If you listen closely enough, you can detect the same undercurrent of self-empowerment in two other songs on the CD: the blunt-spoken “This is Me You’re Talking To” and the quietly defiant “Let the Wind Chase You.” The latter, arguably the best song on the album, has Yearwood singing as a woman who decides that, hey, it’s not her fault that a rocky relationship is ending, and if the guy wants to go, well, let the wind carry him.
Is there a pattern here? Did Yearwood consciously seek statements of independence when compiling the songlist?
“It’s more luck of the draw, really. Somebody told me yesterday: ‘You know, you’re so ridiculously happily married, everything in your life is great — but you still sing these really depressing songs.’ And I said, ‘Well, you know, there aren’t that many songs about being stupidly happy that really touch your heart.’ I mean, there’s just so much more to explore in other aspects of relationships. And I like different themes.”
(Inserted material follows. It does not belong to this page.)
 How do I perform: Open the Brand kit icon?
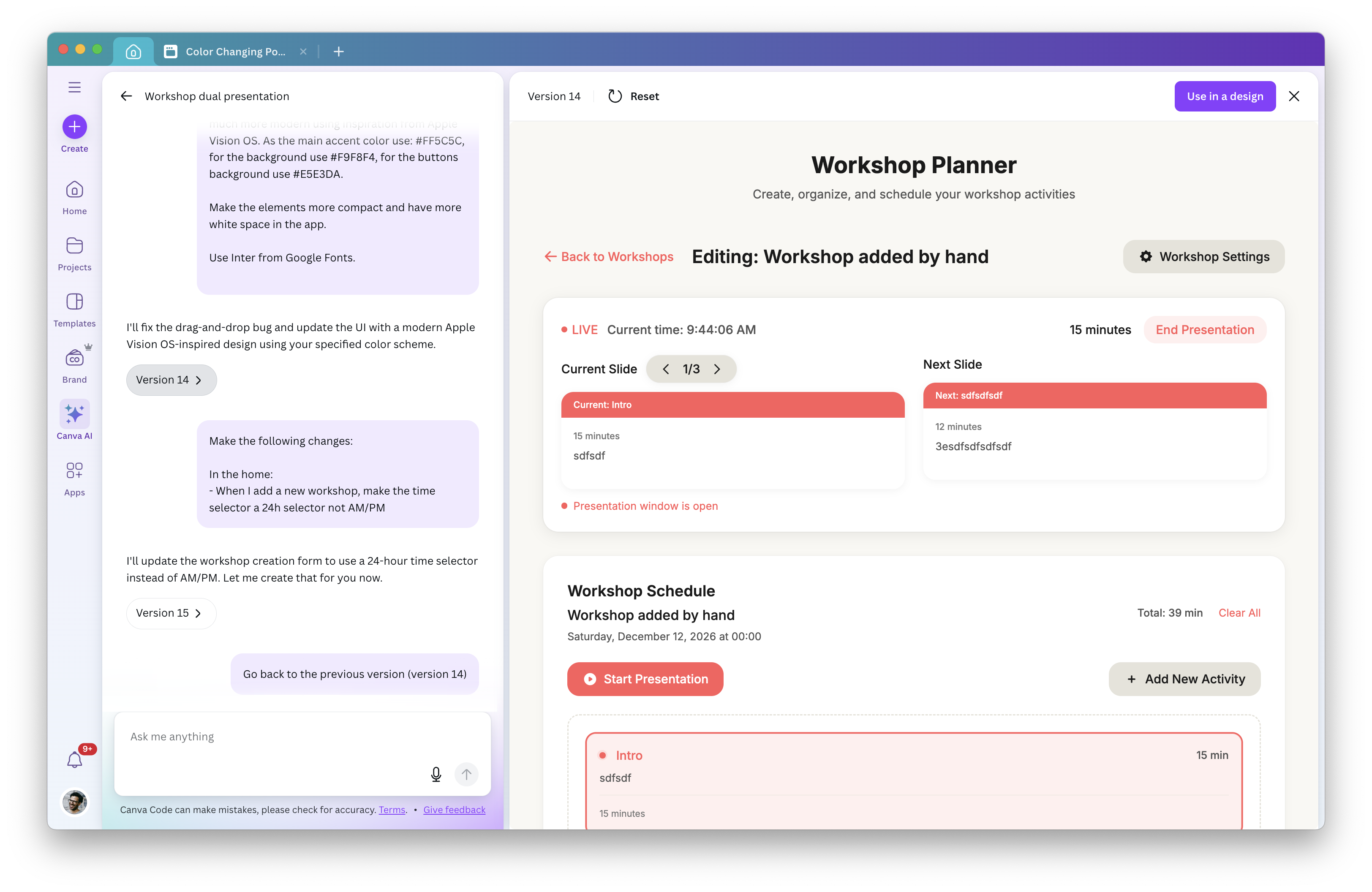pyautogui.click(x=74, y=359)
Still, Yearwood says she likes to feel independent. “It’s a personal feeling that has sometimes gotten me into trouble,” she says. “I am definitely a woman who wants to be a woman — I don’t want to take away all the things that make me a woman, make me feminine. But all the same, I am very independent. I can take care of myself.
“Yes, I’m married to a man — I call him John Wayne half the time — who is very much a man’s man and who very much wants to take care of his family. But you know what’s great about him? Early on, he told me, ‘You have a hard time letting someone else take care of you in any way because you feel you’re supposed to be so independent and you can do everything else. But I want to take care of you not because you need me to, but because you want me to.’
“And, see, that’s it. The strong independent woman feels like she can never fall into a crumple of tears and have her husband put his arms around her and tell her, ‘It’s okay, I’ll take care of you.’ But sometimes, maybe just for five minutes, you just need that. That doesn’t mean you’re not a strong and independent person if you’re also a woman who wants to be taken care of sometimes.
“And I think I kind of encompass both things.”